- TEXTO DE LEITURA -
§
Até aqui, no nosso estudo da questão de Deus, mantivemo-nos
no terreno dos princípios. Nesse domínio, a ideia de Deus nos aparece qual
chave da abóbada da doutrina espiritualista. Vejamos agora se não tem a
mesma importância no domínio dos factos, na ordem experimental. (i)
À primeira vista, pode parecer estranho ouvir dizer que a
ideia de Deus representa um papel importante no estudo experimental, na
observação dos factos espíritas.
Notemos primeiramente que há tendência, por parte de certos
grupos, para dar ao Espiritismo carácter sobremaneira experimental, para
fazer-se exclusivamente o estudo dos fenómenos, desprezando-se o que tem cunho
filosófico, tendência para rejeitar tudo o que possa recordar, por pouco que
seja, as doutrinas do passado, para, em suma, limitar tudo ao terreno
científico. Nesses meios, procura afastar-se a crença e a afirmação
de Deus, por supérfluas, ou, pelo menos, por serem de demonstração impossível. Pensa-se,
assim, atrair os homens de ciência, os positivistas, os livres-pensadores,
todos aqueles que sentem uma espécie de aversão pelo sentimento religioso, por
tudo o que tem certa aparência mística ou doutrinal.
Por outro lado, desejar-se-ia fazer do Espiritismo um
ensino filosófico e moral, baseado nos factos, ensino susceptível de substituir
as velhas doutrinas, os sistemas caducos, e satisfazer o grande número de Almas
que buscam, antes de tudo, consolação para as suas dores; uma filosofia
simples, popular, que lhes dê tréguas às tristezas da vida.
De um lado e de outro, há multidões a contentar; muito
mais, até, de um lado que do outro, porque a multidão daqueles que lutam e
sofrem excede em muito a dos homens de estudo.
A sustentar essas duas teses vemos, de uma parte e de
outra, homens sinceros e convencidos, a cujas qualidades nos congratulamos de
render homenagem.
Por quem optar? Em que sentido convirá orientar-se o Espiritismo para
assegurar a sua evolução?
O resultado das nossas pesquisas e das nossas observações
leva-nos a reconhecer que a grandeza do Espiritismo,
a influência que adquire sobre as massas, provém, principalmente, da sua
doutrina; os factos são os fundamentos em que o edifício se apoia. Certamente!
As fundações representam papel essencial em todo o edifício, mas não é nas
fundações, isto é, nas estruturas subterrâneas, que o pensamento e a
consciência podem encontrar abrigo.
(i) Vide as minhas obras precedentes: Cristianismo e Espiritismo, No
Invisível e, ainda, Espíritos e Médiuns – tratado de Espiritismo
experimental.
§
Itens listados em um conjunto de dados
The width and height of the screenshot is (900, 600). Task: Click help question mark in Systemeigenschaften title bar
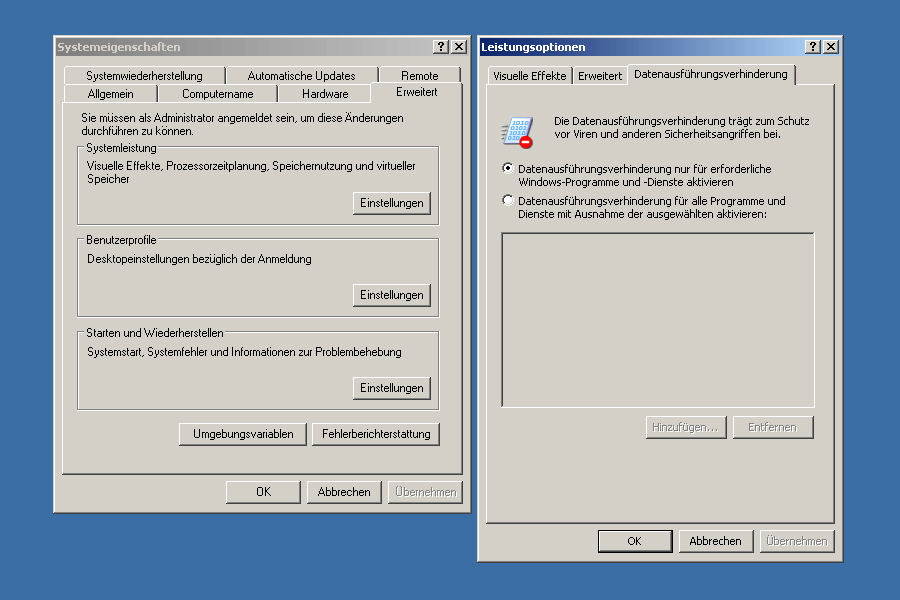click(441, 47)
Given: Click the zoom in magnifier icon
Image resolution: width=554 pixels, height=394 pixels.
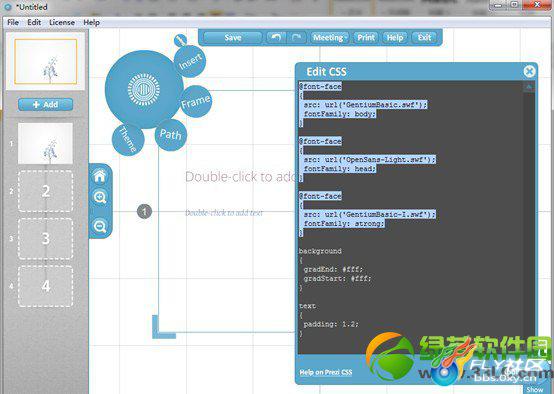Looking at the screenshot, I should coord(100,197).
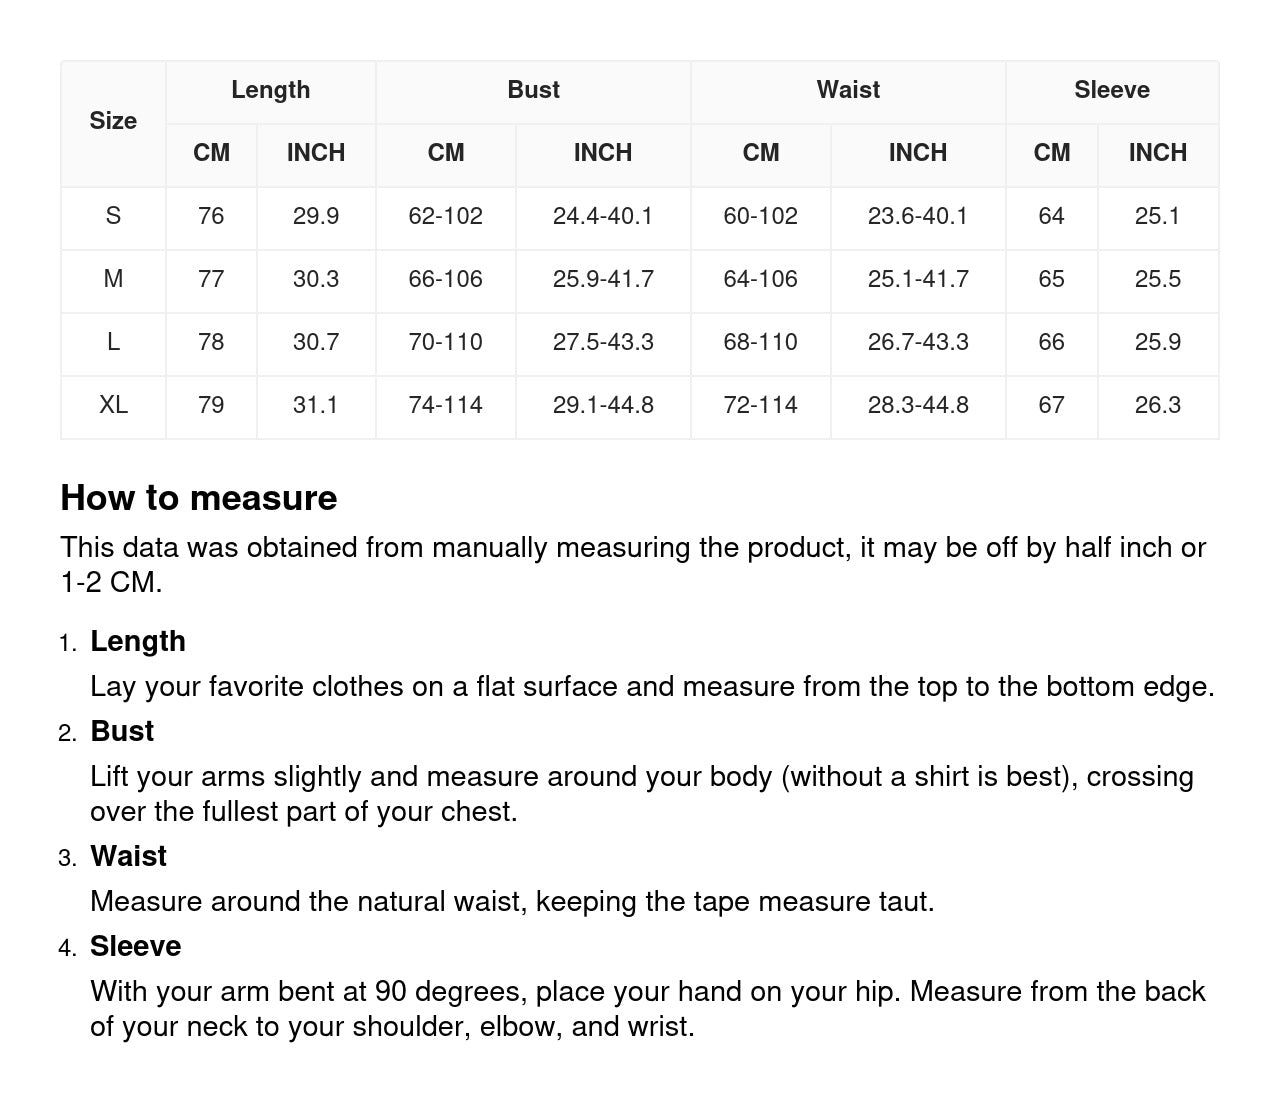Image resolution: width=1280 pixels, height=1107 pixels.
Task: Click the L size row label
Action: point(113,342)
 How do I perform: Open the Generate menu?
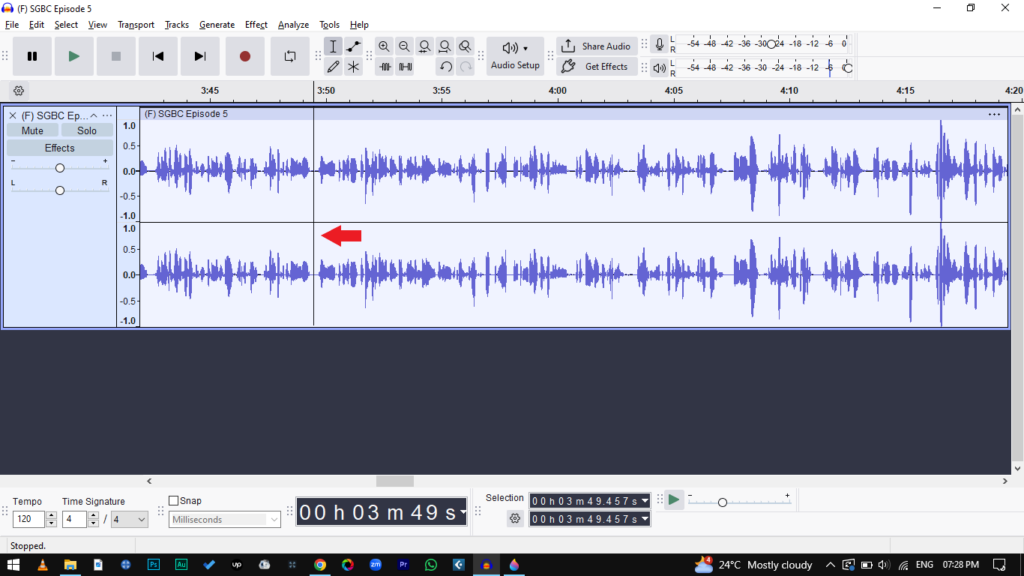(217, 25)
§
- EXERCÍCIO A -
Transcreva sem alterações o trecho dos registros que vai da linha que contém "Given: Click the zoom in magnifier icon" até o fim dos registros, incluindo as duas pontas. Deixe as imagens fora da resposta.
- EXERCÍCIO B -
Prossiga o texto sobre a ideia de Deus no Espiritismo a partir do ponto em que ele para.

- RESPOSTA DA TAREFA A -
Given: Click the zoom in magnifier icon
Image resolution: width=554 pixels, height=394 pixels.
Looking at the screenshot, I should coord(100,197).
Image resolution: width=1280 pixels, height=1107 pixels.
Task: Click the L size row label
Action: point(113,342)
 How do I perform: Open the Generate menu?
(217, 25)

- RESPOSTA DA TAREFA B -
Aos nossos olhos, a missão real do Espiritismo não
é somente esclarecer as inteligências por um conhecimento mais preciso e mais
completo das leis físicas do mundo; tal consiste, primacialmente, em
desenvolver a vida moral nos homens, a vida moral que o materialismo e o
sensualismo têm amesquinhado tanto. Levantar os caracteres e
fortificar as consciências, tal é o papel do Espiritismo. Sob este
ponto de vista, pode ser remédio eficaz para os males que assediam a sociedade
contemporânea, remédio a esse acréscimo inaudito do egoísmo e das paixões, que
nos arrastam ao abismo. Julgamos dever exprimir aqui a nossa inteira convicção:
não é fazendo do Espiritismo somente uma ciência positiva, experimental; não
é eliminando nele o que há de elevado, o que atrai o pensamento
acima dos horizontes estreitos, isto é, a ideia de Deus, o uso da
prece, que se facilitará a sua missão; ao contrário, concorrer-se-ia para
torná-lo estéril, sem acção sobre o progresso das massas.
Certamente! Ninguém mais do que nós admira as conquistas
da Ciência; sempre tivemos prazer de render justiça aos esforços
corajosos dos sábios que fizeram recuar a cada dia os limites do
desconhecido.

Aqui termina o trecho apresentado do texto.